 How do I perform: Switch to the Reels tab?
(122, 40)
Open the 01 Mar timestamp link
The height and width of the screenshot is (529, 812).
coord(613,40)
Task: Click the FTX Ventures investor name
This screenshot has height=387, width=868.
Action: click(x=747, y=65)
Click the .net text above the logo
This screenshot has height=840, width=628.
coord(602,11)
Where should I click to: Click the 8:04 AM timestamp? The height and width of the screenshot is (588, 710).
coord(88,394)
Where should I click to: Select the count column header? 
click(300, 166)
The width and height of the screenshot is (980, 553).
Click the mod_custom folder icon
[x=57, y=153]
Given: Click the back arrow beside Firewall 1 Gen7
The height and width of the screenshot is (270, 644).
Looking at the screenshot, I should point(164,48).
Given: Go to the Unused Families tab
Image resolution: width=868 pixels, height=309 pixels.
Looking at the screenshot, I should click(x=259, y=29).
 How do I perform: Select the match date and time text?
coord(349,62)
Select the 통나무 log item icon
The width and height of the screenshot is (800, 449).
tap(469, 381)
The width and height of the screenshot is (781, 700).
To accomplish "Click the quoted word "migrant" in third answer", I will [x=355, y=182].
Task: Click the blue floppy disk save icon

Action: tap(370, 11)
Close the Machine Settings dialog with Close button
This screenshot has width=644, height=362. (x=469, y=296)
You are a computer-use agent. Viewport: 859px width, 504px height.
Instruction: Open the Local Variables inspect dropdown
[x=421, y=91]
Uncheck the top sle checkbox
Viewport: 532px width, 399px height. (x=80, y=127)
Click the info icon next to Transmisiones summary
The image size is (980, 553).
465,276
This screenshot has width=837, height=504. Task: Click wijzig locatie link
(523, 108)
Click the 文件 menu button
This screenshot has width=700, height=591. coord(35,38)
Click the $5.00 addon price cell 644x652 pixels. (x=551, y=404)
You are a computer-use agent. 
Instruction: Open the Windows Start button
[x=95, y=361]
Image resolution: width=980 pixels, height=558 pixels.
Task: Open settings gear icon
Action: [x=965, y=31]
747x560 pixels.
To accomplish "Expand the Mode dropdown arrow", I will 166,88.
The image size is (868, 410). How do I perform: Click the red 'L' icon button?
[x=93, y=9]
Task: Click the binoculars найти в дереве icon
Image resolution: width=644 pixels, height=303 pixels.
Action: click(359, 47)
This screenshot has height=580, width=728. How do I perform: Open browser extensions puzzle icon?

════════════════

Repeat the lines above exactly.

▶ _ANSWER TO THE PROBLEM_
 How do I perform: Switch to the Reels tab?
(122, 40)
Open the 01 Mar timestamp link
The height and width of the screenshot is (529, 812).
coord(613,40)
Task: Click the FTX Ventures investor name
This screenshot has height=387, width=868.
Action: click(x=747, y=65)
Click the .net text above the logo
This screenshot has height=840, width=628.
coord(602,11)
Where should I click to: Click the 8:04 AM timestamp? The height and width of the screenshot is (588, 710).
coord(88,394)
Where should I click to: Select the count column header? 
click(300, 166)
The width and height of the screenshot is (980, 553).
Click the mod_custom folder icon
[x=57, y=153]
Given: Click the back arrow beside Firewall 1 Gen7
The height and width of the screenshot is (270, 644).
Looking at the screenshot, I should point(164,48).
Given: Go to the Unused Families tab
Image resolution: width=868 pixels, height=309 pixels.
Looking at the screenshot, I should click(x=259, y=29).
 How do I perform: Select the match date and time text?
coord(349,62)
Select the 통나무 log item icon
The width and height of the screenshot is (800, 449).
tap(469, 381)
The width and height of the screenshot is (781, 700).
To accomplish "Click the quoted word "migrant" in third answer", I will [x=355, y=182].
Task: Click the blue floppy disk save icon

Action: tap(370, 11)
Close the Machine Settings dialog with Close button
This screenshot has width=644, height=362. (x=469, y=296)
You are a computer-use agent. Viewport: 859px width, 504px height.
Instruction: Open the Local Variables inspect dropdown
[x=421, y=91]
Uncheck the top sle checkbox
Viewport: 532px width, 399px height. (x=80, y=127)
Click the info icon next to Transmisiones summary
The image size is (980, 553).
465,276
This screenshot has width=837, height=504. Task: Click wijzig locatie link
(523, 108)
Click the 文件 menu button
This screenshot has width=700, height=591. coord(35,38)
Click the $5.00 addon price cell 644x652 pixels. (x=551, y=404)
You are a computer-use agent. 
Instruction: Open the Windows Start button
[x=95, y=361]
Image resolution: width=980 pixels, height=558 pixels.
Task: Open settings gear icon
Action: [x=965, y=31]
747x560 pixels.
To accomplish "Expand the Mode dropdown arrow", I will 166,88.
The image size is (868, 410). How do I perform: Click the red 'L' icon button?
[x=93, y=9]
Task: Click the binoculars найти в дереве icon
Image resolution: width=644 pixels, height=303 pixels.
Action: click(359, 47)
This screenshot has height=580, width=728. How do I perform: Open browser extensions puzzle icon?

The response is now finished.